• [ACTIVITY]: So that nothing is lost, restate each entry exactly as supplied.

↓↓↓

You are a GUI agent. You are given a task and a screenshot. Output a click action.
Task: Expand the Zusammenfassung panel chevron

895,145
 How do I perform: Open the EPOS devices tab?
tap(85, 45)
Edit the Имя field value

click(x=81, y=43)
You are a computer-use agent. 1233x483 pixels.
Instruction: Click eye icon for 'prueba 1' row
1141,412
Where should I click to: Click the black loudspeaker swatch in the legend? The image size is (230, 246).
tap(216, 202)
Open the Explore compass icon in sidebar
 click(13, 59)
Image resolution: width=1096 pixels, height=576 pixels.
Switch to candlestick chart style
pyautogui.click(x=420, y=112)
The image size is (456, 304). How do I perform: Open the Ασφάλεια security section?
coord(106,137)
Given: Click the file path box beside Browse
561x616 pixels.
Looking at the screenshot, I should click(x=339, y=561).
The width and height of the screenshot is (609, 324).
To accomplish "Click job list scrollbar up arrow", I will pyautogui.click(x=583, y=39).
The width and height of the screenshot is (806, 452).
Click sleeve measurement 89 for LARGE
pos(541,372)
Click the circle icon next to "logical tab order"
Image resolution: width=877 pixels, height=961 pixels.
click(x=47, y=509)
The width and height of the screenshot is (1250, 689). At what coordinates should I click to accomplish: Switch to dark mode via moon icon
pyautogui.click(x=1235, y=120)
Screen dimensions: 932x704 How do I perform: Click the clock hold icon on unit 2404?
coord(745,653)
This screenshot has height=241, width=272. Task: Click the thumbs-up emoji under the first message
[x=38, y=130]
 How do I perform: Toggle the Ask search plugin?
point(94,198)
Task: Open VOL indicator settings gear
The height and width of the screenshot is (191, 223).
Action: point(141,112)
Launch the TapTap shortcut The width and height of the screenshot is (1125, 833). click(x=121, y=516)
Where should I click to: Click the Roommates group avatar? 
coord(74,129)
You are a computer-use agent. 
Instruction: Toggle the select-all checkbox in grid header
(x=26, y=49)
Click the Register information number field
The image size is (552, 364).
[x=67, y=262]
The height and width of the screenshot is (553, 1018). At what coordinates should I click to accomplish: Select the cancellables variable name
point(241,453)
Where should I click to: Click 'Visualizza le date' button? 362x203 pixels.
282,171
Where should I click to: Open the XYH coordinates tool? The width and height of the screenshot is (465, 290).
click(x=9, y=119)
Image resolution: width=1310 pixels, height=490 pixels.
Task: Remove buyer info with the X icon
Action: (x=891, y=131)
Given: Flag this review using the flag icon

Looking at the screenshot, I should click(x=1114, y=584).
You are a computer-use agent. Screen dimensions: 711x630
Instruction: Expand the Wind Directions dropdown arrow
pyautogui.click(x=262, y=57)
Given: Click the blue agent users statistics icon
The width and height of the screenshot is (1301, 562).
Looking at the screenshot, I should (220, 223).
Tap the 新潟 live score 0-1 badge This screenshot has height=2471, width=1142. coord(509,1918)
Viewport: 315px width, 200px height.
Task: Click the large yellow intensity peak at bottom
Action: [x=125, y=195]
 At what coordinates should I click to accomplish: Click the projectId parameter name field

↑↑↑

• [WRITTEN RESPONSE]:
You are a GUI agent. You are given a task and a screenshot. Output a click action.
Task: Expand the Zusammenfassung panel chevron

895,145
 How do I perform: Open the EPOS devices tab?
tap(85, 45)
Edit the Имя field value

click(x=81, y=43)
You are a computer-use agent. 1233x483 pixels.
Instruction: Click eye icon for 'prueba 1' row
1141,412
Where should I click to: Click the black loudspeaker swatch in the legend? The image size is (230, 246).
tap(216, 202)
Open the Explore compass icon in sidebar
 click(13, 59)
Image resolution: width=1096 pixels, height=576 pixels.
Switch to candlestick chart style
pyautogui.click(x=420, y=112)
The image size is (456, 304). How do I perform: Open the Ασφάλεια security section?
coord(106,137)
Given: Click the file path box beside Browse
561x616 pixels.
Looking at the screenshot, I should click(x=339, y=561).
The width and height of the screenshot is (609, 324).
To accomplish "Click job list scrollbar up arrow", I will pyautogui.click(x=583, y=39).
The width and height of the screenshot is (806, 452).
Click sleeve measurement 89 for LARGE
pos(541,372)
Click the circle icon next to "logical tab order"
Image resolution: width=877 pixels, height=961 pixels.
click(x=47, y=509)
The width and height of the screenshot is (1250, 689). At what coordinates should I click to accomplish: Switch to dark mode via moon icon
pyautogui.click(x=1235, y=120)
Screen dimensions: 932x704 How do I perform: Click the clock hold icon on unit 2404?
coord(745,653)
This screenshot has height=241, width=272. Task: Click the thumbs-up emoji under the first message
[x=38, y=130]
 How do I perform: Toggle the Ask search plugin?
point(94,198)
Task: Open VOL indicator settings gear
The height and width of the screenshot is (191, 223).
Action: point(141,112)
Launch the TapTap shortcut The width and height of the screenshot is (1125, 833). click(x=121, y=516)
Where should I click to: Click the Roommates group avatar? 
coord(74,129)
You are a computer-use agent. 
Instruction: Toggle the select-all checkbox in grid header
(x=26, y=49)
Click the Register information number field
The image size is (552, 364).
[x=67, y=262]
The height and width of the screenshot is (553, 1018). At what coordinates should I click to accomplish: Select the cancellables variable name
point(241,453)
Where should I click to: Click 'Visualizza le date' button? 362x203 pixels.
282,171
Where should I click to: Open the XYH coordinates tool? The width and height of the screenshot is (465, 290).
click(x=9, y=119)
Image resolution: width=1310 pixels, height=490 pixels.
Task: Remove buyer info with the X icon
Action: (x=891, y=131)
Given: Flag this review using the flag icon

Looking at the screenshot, I should click(x=1114, y=584).
You are a computer-use agent. Screen dimensions: 711x630
Instruction: Expand the Wind Directions dropdown arrow
pyautogui.click(x=262, y=57)
Given: Click the blue agent users statistics icon
The width and height of the screenshot is (1301, 562).
Looking at the screenshot, I should (220, 223).
Tap the 新潟 live score 0-1 badge This screenshot has height=2471, width=1142. coord(509,1918)
Viewport: 315px width, 200px height.
Task: Click the large yellow intensity peak at bottom
Action: [x=125, y=195]
 At what coordinates should I click to accomplish: Click the projectId parameter name field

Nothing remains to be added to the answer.